**Saved entries:**
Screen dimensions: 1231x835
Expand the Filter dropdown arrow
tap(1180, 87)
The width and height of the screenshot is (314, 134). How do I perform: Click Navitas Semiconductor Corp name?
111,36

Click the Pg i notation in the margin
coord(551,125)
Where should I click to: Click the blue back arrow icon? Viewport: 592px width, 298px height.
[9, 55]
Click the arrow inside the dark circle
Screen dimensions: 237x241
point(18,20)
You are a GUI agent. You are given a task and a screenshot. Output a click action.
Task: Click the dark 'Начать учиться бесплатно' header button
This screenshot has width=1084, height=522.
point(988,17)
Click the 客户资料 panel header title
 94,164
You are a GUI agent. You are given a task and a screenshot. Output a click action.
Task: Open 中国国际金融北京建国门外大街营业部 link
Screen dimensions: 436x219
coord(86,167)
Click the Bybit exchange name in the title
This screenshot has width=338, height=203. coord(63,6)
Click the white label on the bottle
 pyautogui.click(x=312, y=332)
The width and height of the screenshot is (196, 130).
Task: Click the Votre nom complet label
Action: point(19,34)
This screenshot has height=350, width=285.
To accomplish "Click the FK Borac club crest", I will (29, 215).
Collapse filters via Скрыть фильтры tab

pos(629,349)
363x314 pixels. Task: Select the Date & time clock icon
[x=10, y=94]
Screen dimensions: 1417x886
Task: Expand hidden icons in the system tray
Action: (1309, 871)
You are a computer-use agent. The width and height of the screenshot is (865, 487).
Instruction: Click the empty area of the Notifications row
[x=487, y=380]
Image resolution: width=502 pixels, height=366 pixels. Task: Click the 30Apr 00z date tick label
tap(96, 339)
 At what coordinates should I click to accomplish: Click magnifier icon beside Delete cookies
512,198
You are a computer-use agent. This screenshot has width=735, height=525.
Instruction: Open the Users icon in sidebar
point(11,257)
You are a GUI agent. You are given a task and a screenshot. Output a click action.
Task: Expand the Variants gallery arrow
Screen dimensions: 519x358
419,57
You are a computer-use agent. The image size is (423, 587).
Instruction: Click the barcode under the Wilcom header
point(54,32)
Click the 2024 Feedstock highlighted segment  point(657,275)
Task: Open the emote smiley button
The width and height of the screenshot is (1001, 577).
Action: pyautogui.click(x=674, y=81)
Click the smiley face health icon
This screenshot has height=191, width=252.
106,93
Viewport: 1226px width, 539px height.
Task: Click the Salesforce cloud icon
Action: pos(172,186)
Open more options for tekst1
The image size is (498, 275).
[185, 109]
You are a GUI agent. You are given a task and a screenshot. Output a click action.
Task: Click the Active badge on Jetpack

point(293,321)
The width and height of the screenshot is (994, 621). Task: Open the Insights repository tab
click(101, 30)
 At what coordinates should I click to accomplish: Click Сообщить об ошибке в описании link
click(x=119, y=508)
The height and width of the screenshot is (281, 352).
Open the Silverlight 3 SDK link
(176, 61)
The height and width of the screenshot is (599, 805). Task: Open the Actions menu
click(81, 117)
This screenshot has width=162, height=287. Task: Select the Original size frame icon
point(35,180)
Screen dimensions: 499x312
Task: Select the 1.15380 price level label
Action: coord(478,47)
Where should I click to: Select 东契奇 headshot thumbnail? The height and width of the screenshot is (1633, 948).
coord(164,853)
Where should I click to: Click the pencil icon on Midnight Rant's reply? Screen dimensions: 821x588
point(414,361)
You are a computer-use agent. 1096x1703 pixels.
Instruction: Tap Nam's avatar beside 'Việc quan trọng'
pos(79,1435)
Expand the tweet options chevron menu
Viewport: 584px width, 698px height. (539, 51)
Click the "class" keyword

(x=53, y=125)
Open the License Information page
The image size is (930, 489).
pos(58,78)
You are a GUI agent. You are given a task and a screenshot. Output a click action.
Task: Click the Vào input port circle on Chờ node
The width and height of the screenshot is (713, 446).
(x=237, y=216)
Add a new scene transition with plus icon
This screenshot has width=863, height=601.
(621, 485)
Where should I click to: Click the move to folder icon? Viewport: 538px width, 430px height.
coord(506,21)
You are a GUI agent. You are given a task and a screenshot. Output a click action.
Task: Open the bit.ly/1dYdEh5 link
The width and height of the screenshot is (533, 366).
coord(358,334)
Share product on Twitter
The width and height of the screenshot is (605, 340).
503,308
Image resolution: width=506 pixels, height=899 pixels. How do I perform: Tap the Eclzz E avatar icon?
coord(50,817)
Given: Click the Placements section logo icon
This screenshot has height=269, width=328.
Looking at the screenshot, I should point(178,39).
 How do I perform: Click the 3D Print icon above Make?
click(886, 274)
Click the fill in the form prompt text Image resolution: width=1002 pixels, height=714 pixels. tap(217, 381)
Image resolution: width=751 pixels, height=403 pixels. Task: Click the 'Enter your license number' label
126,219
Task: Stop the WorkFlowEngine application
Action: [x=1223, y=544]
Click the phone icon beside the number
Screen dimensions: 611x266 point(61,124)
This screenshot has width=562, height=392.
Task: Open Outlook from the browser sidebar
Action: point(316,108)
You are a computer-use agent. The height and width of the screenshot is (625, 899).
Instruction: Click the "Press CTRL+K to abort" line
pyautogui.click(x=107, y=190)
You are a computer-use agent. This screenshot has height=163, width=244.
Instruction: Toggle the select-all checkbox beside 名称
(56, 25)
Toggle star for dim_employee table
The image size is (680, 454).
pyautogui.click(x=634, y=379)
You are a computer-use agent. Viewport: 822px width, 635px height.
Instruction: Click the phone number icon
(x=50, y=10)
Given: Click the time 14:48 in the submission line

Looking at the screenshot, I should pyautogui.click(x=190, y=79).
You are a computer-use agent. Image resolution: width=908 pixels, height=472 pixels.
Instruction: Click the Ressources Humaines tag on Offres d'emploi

**Exercise:** For each line above that includes "button", make a copy.

**Response area:**
Task: Click the dark 'Начать учиться бесплатно' header button
Task: Open the emote smiley button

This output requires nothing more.